Assessing the Mass Adoption of Demand Flexibility Strategies Across the U.S. Commercial Building Stock

Demand flexibility (DF) is a promising strategy to balance energy supply and demand, reduce electricity costs, and enhance grid reliability, but its large-scale potential in buildings across the United States remains underexplored. This study addresses this gap by applying the ComStock model's workflow with DF measures to conduct physics-based energy simulations for representative commercial buildings across U.S. climate zones to quantify stateand stock-level benefits of DF adoption. We evaluate two widely applicable DF strategies (thermostat setpoint adjustments and lighting dimming) under scenarios targeting peak reduction in buildings and peak relief for the grid.

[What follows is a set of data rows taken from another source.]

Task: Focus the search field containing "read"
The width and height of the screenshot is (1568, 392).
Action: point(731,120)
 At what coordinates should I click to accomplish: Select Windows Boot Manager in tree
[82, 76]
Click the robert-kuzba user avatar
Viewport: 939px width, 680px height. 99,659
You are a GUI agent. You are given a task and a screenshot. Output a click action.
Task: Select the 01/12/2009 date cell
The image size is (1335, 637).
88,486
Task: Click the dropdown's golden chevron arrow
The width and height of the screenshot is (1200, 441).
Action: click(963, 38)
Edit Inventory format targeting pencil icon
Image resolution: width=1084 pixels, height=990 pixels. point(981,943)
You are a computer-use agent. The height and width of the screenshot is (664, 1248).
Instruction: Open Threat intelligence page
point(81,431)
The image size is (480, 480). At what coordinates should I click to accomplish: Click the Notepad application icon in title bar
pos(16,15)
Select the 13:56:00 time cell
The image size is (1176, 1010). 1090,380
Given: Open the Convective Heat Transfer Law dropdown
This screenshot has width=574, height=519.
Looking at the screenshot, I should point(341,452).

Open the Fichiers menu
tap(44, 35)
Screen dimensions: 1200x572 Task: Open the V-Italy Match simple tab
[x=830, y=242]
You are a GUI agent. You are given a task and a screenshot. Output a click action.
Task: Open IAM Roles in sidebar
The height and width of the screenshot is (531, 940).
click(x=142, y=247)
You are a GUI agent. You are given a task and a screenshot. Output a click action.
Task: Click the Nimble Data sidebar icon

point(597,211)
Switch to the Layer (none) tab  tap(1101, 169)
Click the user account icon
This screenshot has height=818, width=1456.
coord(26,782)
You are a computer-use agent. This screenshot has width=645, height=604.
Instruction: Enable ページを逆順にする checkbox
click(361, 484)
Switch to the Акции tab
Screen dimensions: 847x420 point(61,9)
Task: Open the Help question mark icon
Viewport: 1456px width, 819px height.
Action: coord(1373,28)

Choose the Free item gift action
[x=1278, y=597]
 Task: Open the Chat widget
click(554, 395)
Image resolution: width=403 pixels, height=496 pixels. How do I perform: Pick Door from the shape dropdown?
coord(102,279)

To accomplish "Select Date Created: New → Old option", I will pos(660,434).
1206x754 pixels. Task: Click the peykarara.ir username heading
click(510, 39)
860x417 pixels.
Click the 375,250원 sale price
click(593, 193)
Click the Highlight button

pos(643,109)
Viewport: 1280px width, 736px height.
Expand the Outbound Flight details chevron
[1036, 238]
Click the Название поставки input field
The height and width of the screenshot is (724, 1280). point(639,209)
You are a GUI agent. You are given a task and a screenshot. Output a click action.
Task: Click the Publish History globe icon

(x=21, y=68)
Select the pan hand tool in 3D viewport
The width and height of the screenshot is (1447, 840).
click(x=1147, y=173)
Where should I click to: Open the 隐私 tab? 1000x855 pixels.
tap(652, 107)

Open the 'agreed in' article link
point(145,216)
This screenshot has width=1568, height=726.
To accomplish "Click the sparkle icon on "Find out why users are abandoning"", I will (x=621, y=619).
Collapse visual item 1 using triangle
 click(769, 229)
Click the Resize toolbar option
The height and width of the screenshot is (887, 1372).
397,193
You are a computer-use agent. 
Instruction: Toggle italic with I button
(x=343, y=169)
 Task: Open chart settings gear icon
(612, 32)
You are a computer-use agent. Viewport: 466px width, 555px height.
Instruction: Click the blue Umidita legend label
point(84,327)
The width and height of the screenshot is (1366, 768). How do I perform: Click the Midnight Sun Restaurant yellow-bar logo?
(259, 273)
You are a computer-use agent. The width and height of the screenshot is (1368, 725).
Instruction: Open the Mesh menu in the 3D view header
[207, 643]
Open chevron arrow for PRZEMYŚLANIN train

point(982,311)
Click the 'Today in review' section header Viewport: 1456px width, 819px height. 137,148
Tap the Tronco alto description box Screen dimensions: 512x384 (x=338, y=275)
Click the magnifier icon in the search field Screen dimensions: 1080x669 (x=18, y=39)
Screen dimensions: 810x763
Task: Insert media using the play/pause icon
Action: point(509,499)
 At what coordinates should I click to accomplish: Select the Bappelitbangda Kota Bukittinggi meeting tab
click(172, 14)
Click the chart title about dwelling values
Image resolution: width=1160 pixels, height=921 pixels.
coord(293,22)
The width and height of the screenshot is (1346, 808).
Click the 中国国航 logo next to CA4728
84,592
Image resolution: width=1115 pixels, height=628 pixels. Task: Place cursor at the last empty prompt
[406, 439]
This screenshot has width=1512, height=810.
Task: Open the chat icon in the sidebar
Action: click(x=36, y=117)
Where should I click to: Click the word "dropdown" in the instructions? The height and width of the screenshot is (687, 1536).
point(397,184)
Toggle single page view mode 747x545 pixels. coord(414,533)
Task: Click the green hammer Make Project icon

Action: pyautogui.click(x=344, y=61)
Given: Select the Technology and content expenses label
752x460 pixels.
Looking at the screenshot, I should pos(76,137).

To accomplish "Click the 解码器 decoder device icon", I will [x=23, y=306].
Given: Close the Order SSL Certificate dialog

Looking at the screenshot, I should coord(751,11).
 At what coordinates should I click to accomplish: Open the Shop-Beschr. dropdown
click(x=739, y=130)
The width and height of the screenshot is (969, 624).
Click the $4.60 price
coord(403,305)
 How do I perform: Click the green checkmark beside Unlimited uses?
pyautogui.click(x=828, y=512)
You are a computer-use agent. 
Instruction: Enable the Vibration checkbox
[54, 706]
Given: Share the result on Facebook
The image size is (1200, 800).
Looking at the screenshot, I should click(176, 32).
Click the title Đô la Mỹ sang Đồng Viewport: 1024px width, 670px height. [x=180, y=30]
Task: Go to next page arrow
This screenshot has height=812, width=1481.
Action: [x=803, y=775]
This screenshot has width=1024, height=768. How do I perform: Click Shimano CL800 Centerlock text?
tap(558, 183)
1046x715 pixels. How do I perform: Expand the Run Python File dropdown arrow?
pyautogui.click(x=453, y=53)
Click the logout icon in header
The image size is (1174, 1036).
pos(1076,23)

Depending on the specific design controls-such as determining daily dispatch windows-each DF measure may differently influence grid-level peak demand, individual building-level peak demand, and individual building-level electricity bill costs. Results reveal a fundamental trade-off: building-centric objective reduce individual building peaks by ~7% daily but provide little grid relief, whereas grid-oriented controls achieve 13%-20% grid-level peak reduction with limited benefit for individual buildings. Energy and utility bill cost savings are modest. Impacts vary across building types, U.S. climates, and grid characteristics. These findings underscore the potential and limitations of DF, highlighting the importance of aligning building and grid objectives through incentives and coordinated control strategies. By providing one of the first stock-level quantitative assessments of DF adoption in the U.S. commercial sector, this study offers actionable insights for utilities and other demand-intense entities to foster a more reliable and cost-efficient electricity ecosystem. The resulting dataset is publicly released to support future research and program design.